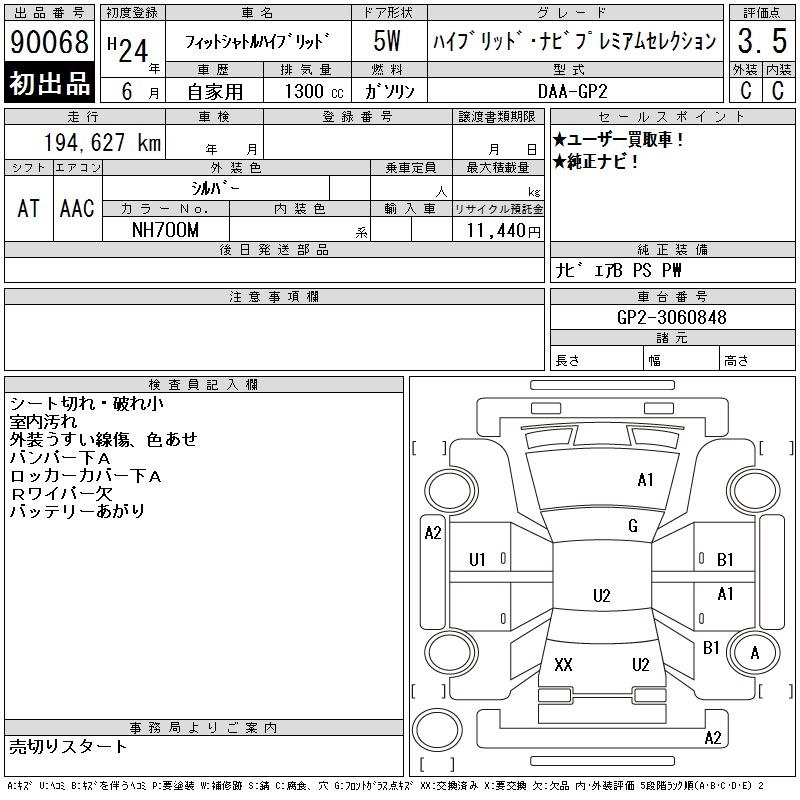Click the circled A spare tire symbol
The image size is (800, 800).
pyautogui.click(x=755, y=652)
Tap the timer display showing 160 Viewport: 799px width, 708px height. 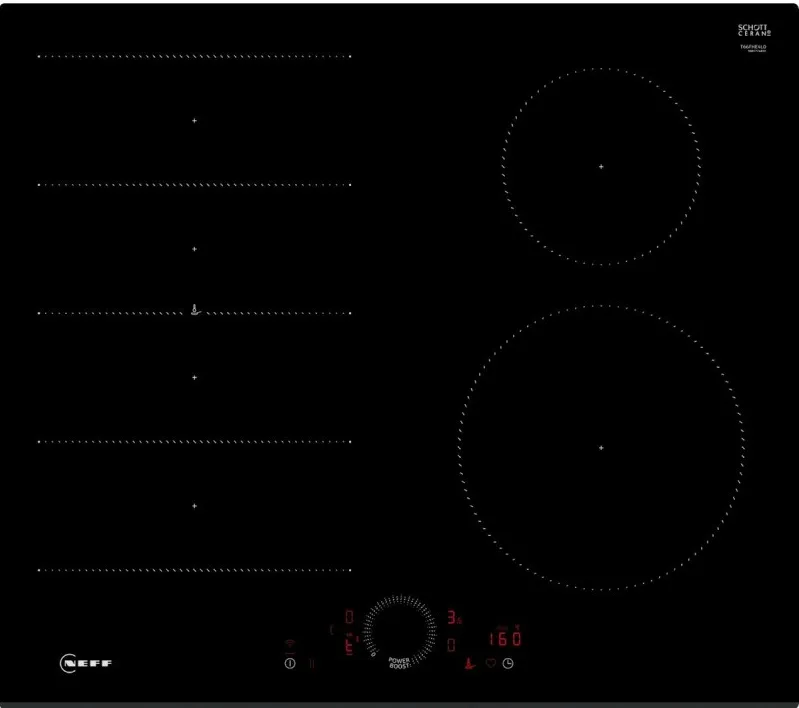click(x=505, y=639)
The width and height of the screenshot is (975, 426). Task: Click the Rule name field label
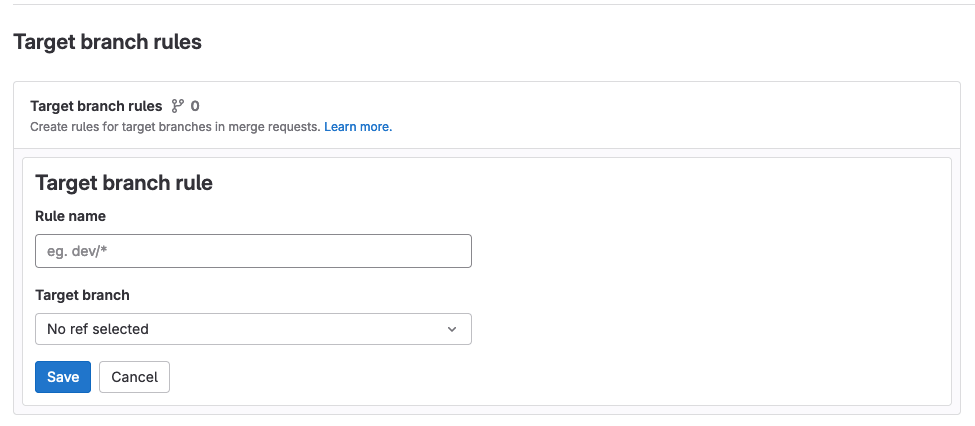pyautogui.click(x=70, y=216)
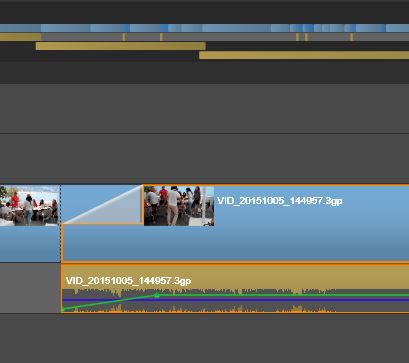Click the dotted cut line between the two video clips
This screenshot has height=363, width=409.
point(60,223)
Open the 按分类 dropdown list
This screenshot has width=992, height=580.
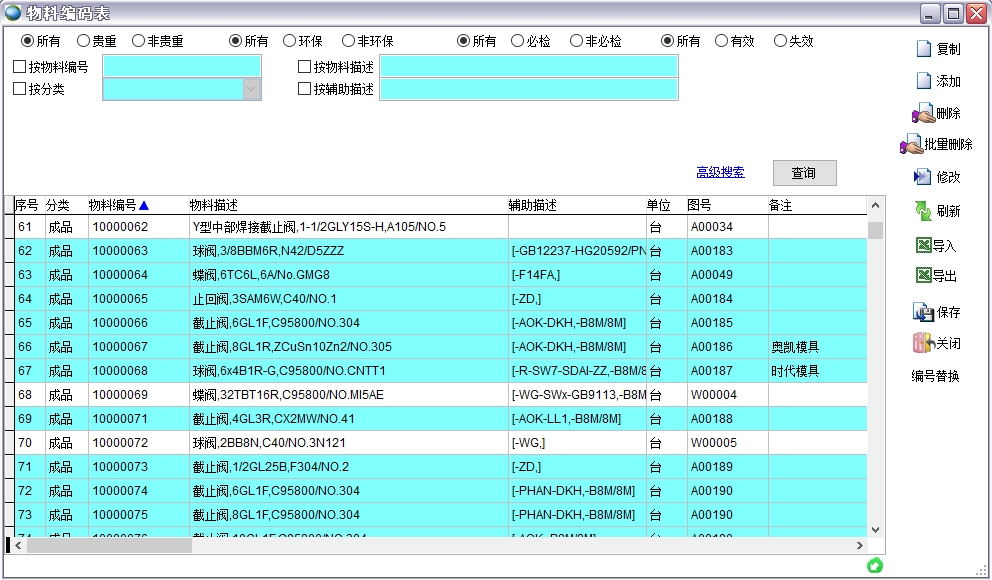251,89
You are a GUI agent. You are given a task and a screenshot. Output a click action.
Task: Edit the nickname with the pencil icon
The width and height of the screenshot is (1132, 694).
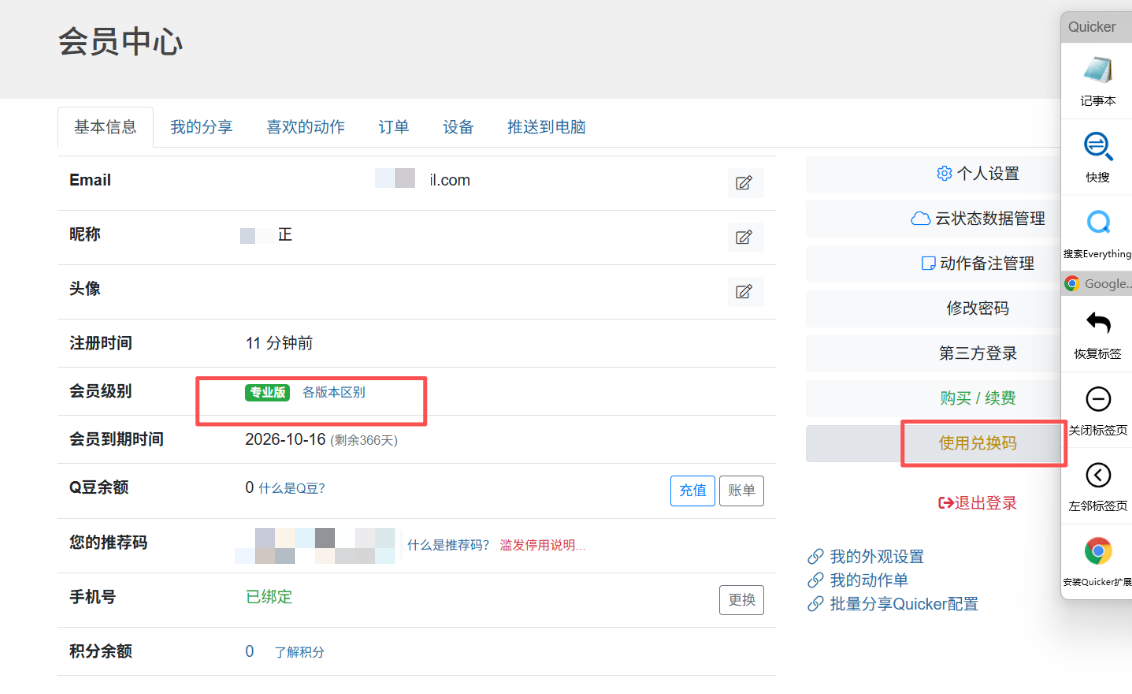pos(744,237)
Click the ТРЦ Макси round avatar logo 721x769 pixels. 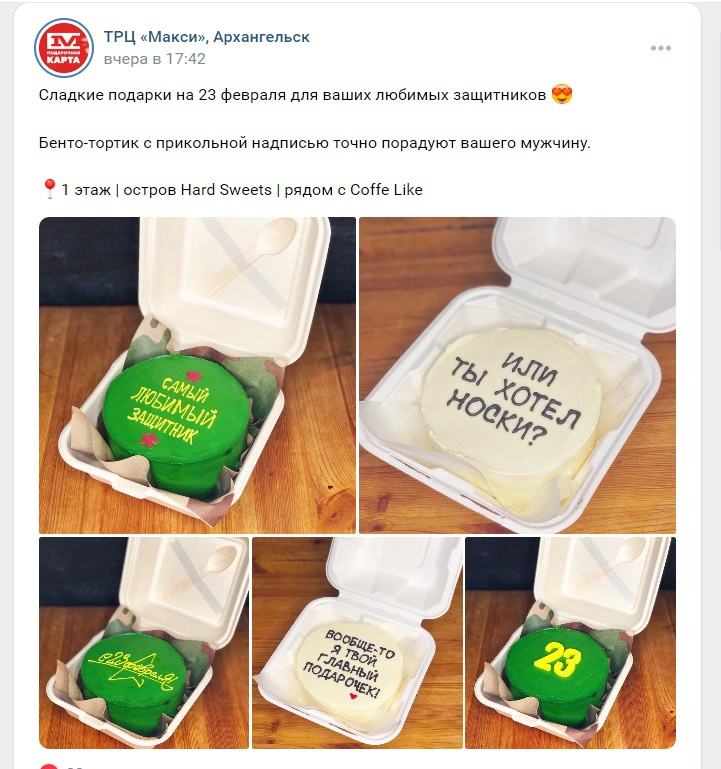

++++++++++

*TASK TO COMPLETE*:
Set down, in exact form, only the lines that start at the one containing "Task: Edit the nickname with the pencil icon" and finish at the last line of the material; pictures do not go in.

*RESPONSE TO THE EXERCISE*:
Task: Edit the nickname with the pencil icon
The width and height of the screenshot is (1132, 694).
pos(744,237)
Click the ТРЦ Макси round avatar logo 721x769 pixels. 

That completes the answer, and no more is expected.